● Required action
Every line from the one holding "The height and" to the end of the entries should be repeated exactly, with the pictures left out.

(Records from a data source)
▽

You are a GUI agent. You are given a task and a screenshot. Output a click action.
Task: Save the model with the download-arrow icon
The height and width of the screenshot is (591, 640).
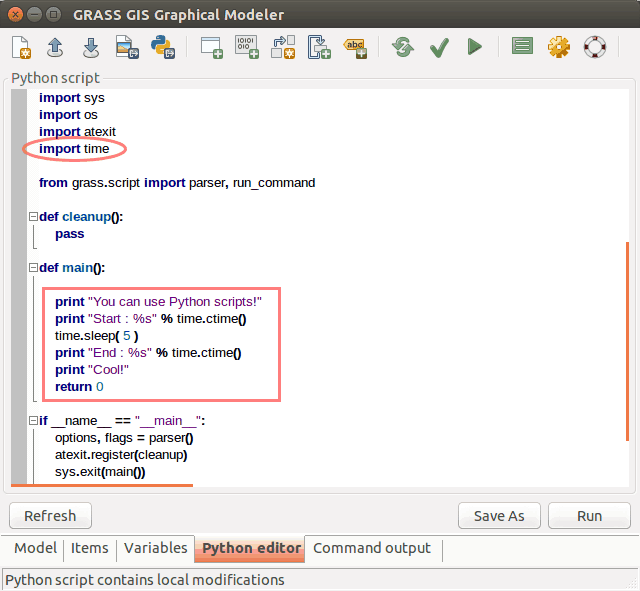pyautogui.click(x=90, y=47)
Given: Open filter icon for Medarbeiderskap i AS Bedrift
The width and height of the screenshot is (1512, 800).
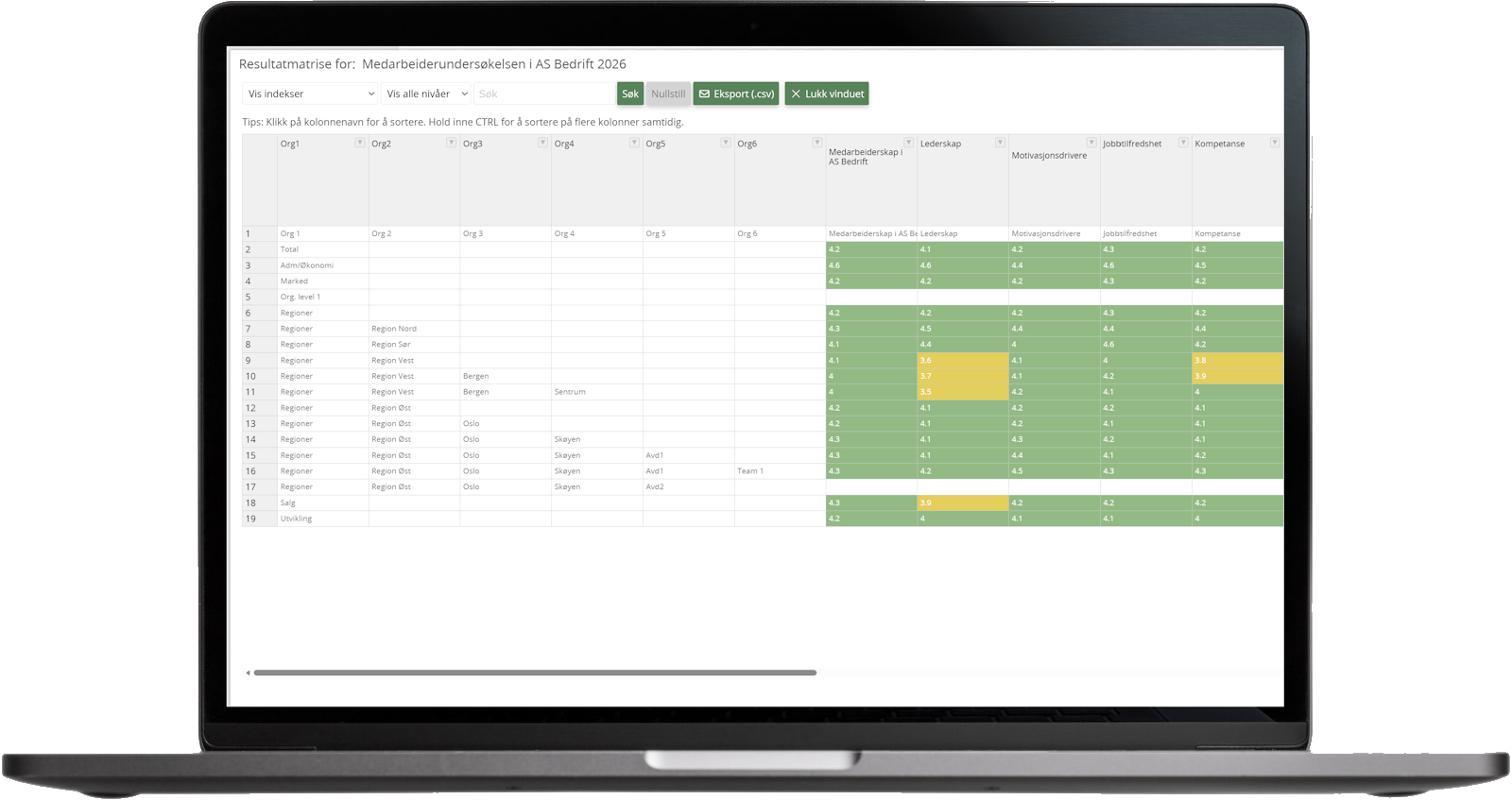Looking at the screenshot, I should click(908, 143).
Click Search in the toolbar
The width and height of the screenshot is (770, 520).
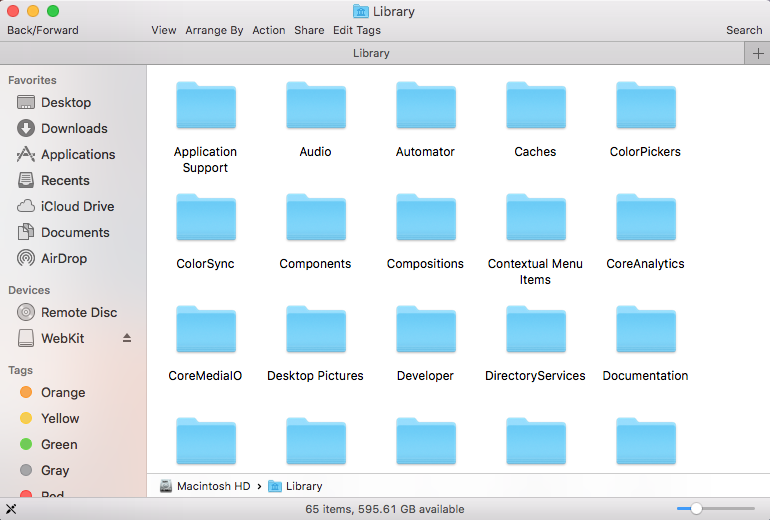744,30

△

● Answer for this exercise
The height and width of the screenshot is (591, 640).
pyautogui.click(x=90, y=47)
Given: Open filter icon for Medarbeiderskap i AS Bedrift
The width and height of the screenshot is (1512, 800).
Looking at the screenshot, I should click(908, 143).
Click Search in the toolbar
The width and height of the screenshot is (770, 520).
744,30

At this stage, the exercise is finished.